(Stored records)
======

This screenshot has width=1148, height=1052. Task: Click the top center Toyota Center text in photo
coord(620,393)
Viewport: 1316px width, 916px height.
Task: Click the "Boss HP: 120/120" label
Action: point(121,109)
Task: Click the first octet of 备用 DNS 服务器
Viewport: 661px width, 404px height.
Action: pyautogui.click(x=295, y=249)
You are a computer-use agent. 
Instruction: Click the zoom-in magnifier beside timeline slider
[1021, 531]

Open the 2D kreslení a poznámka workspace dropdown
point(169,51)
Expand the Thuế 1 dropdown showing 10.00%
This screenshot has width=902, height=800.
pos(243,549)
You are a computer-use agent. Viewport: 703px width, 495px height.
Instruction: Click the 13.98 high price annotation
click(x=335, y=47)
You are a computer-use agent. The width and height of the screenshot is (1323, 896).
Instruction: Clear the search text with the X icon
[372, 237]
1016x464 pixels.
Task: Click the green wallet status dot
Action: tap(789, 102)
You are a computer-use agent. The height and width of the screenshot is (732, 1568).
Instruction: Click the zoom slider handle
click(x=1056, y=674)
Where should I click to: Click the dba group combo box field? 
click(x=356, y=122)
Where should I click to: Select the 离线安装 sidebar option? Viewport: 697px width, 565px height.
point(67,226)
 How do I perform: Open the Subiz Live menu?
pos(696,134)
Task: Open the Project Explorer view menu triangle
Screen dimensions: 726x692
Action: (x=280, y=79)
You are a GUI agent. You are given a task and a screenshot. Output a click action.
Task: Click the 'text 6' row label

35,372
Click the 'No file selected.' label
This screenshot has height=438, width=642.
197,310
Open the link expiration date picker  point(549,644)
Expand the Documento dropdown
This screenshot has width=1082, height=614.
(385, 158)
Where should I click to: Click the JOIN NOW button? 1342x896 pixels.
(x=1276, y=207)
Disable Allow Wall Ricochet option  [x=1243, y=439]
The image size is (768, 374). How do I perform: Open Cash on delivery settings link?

======

Your instructions: Copy out exactly the lines between the line with "You are a computer-use agent. The width" and the last line of the entries, counting both of those lines.

Expected answer:
You are a computer-use agent. The width and height of the screenshot is (1323, 896).
Instruction: Clear the search text with the X icon
[372, 237]
1016x464 pixels.
Task: Click the green wallet status dot
Action: tap(789, 102)
You are a computer-use agent. The height and width of the screenshot is (732, 1568).
Instruction: Click the zoom slider handle
click(x=1056, y=674)
Where should I click to: Click the dba group combo box field? 
click(x=356, y=122)
Where should I click to: Select the 离线安装 sidebar option? Viewport: 697px width, 565px height.
point(67,226)
 How do I perform: Open the Subiz Live menu?
pos(696,134)
Task: Open the Project Explorer view menu triangle
Screen dimensions: 726x692
Action: (x=280, y=79)
You are a GUI agent. You are given a task and a screenshot. Output a click action.
Task: Click the 'text 6' row label

35,372
Click the 'No file selected.' label
This screenshot has height=438, width=642.
197,310
Open the link expiration date picker  point(549,644)
Expand the Documento dropdown
This screenshot has width=1082, height=614.
(385, 158)
Where should I click to: Click the JOIN NOW button? 1342x896 pixels.
(x=1276, y=207)
Disable Allow Wall Ricochet option  [x=1243, y=439]
The image size is (768, 374). How do I perform: Open Cash on delivery settings link?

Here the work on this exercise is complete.